[TASK TO CARRY OUT] Starting with the line that contains "pixels, height=820 pixels." and going on through the end of the items, render each line as a numbered list entry. Skip any blank lines and leave the pictures out.

------------------------------------------------------------

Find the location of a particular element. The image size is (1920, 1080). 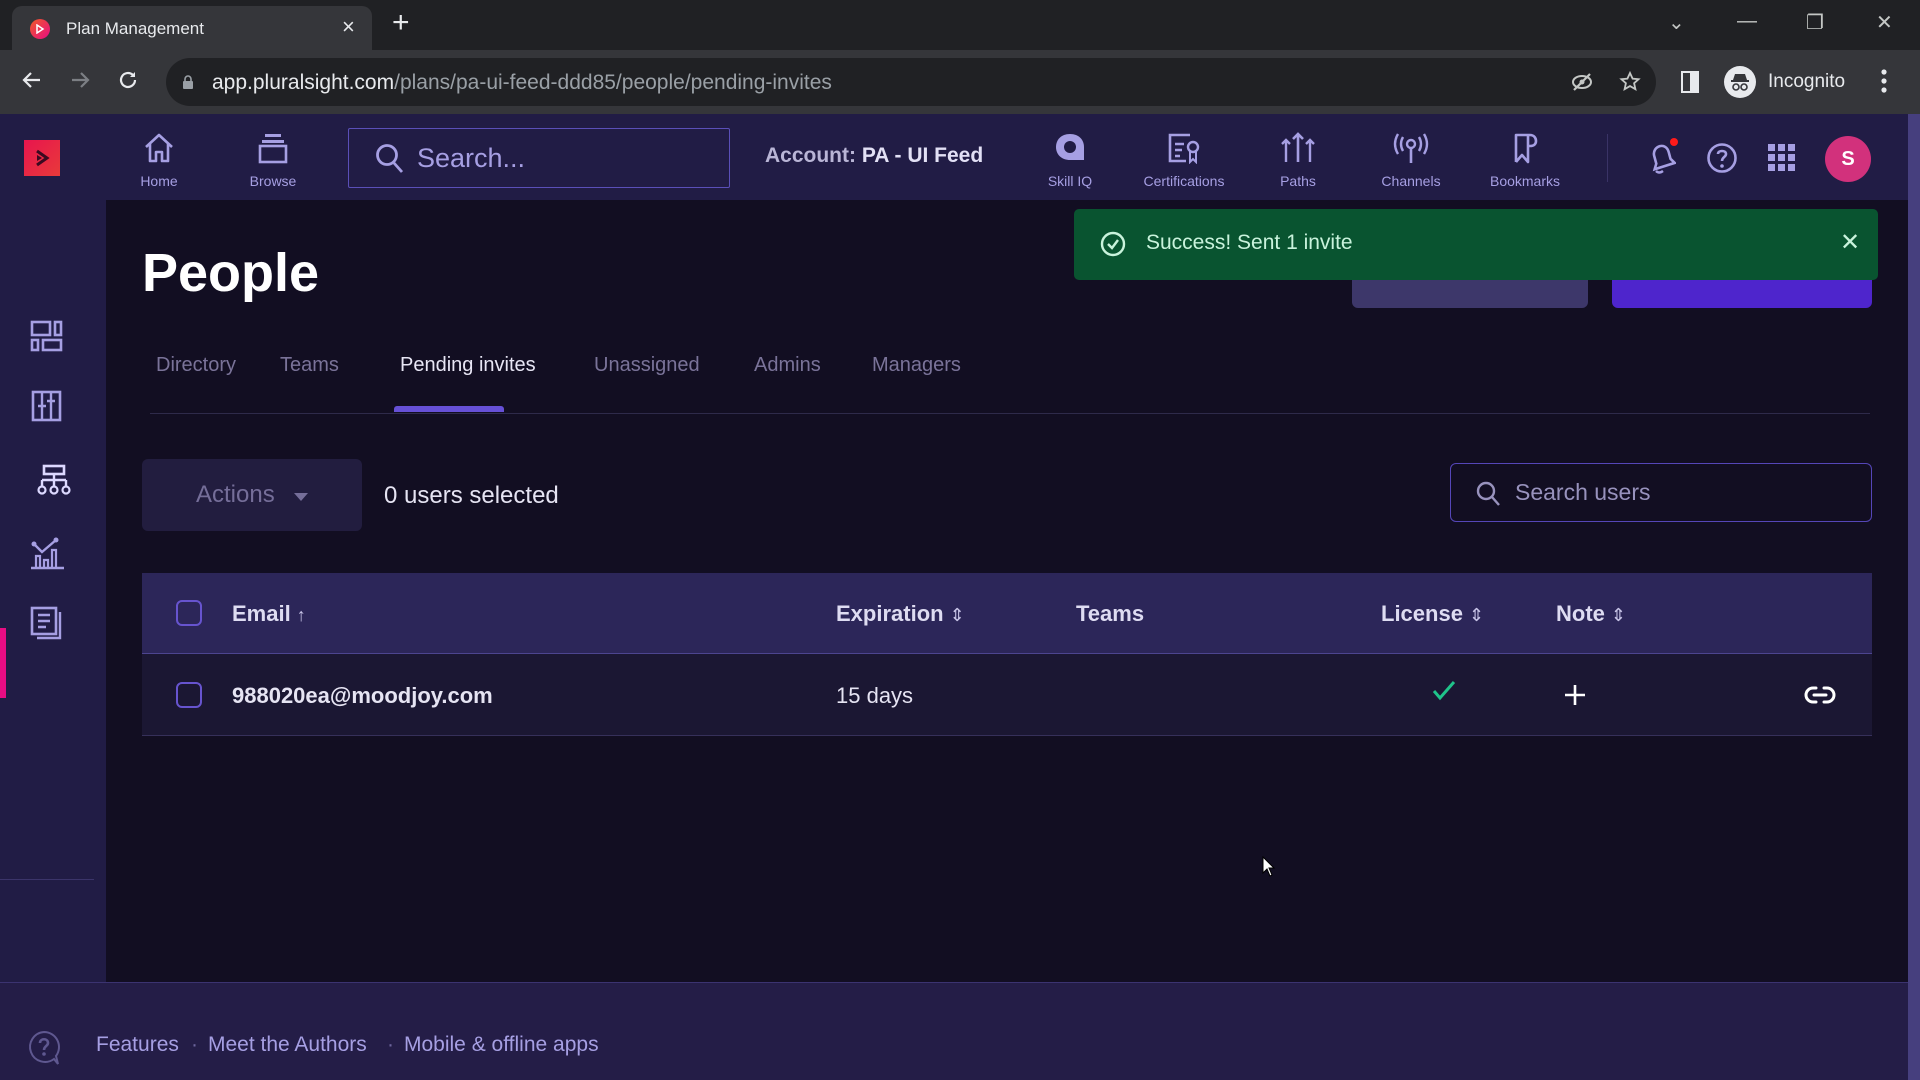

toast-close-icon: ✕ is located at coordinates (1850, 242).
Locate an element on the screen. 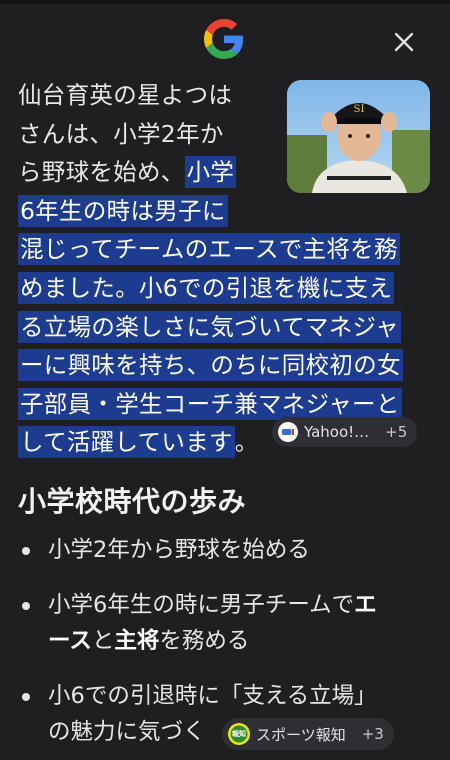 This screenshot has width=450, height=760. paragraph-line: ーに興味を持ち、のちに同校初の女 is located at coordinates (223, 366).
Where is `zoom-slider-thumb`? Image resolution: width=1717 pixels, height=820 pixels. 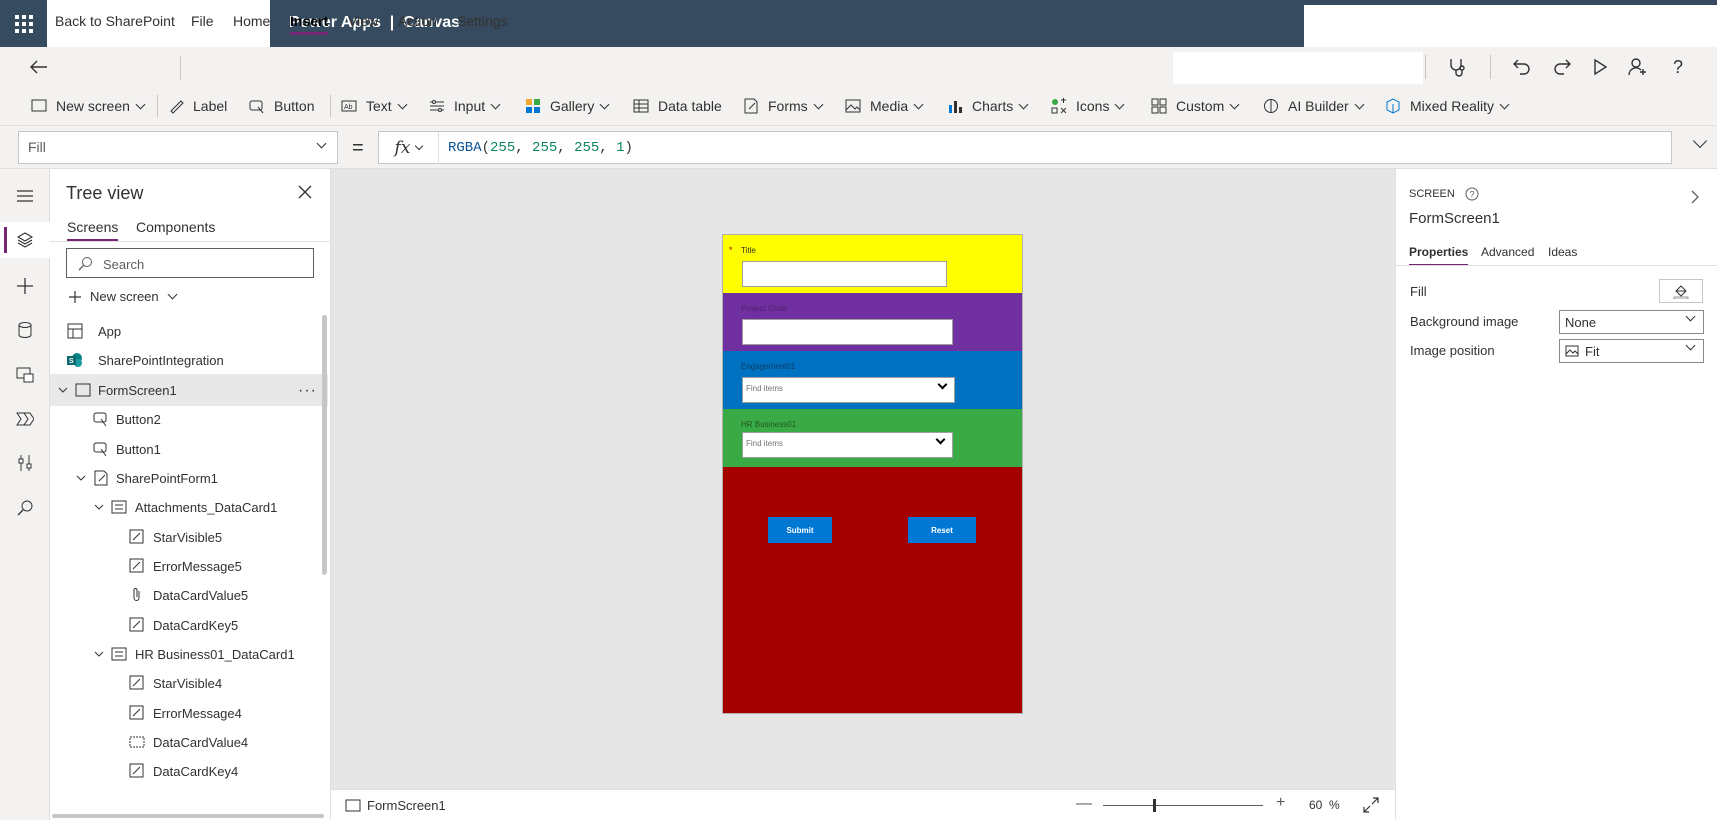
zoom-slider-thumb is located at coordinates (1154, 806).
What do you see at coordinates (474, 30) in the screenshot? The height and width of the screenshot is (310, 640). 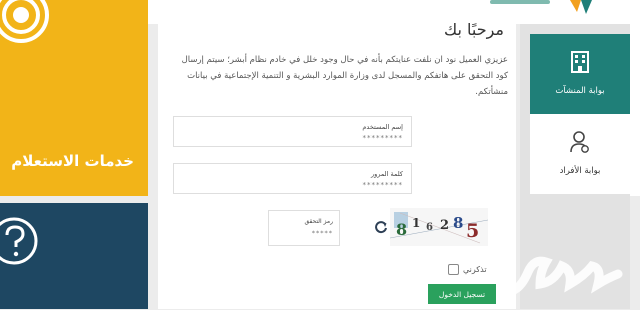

------------------------------------------------------------

[COMPLETED EXERCISE]
1. Where is `zoom-slider-thumb`? Image resolution: width=1717 pixels, height=820 pixels. 
2. zoom-slider-thumb is located at coordinates (1154, 806).
3. What do you see at coordinates (474, 30) in the screenshot? The height and width of the screenshot is (310, 640). 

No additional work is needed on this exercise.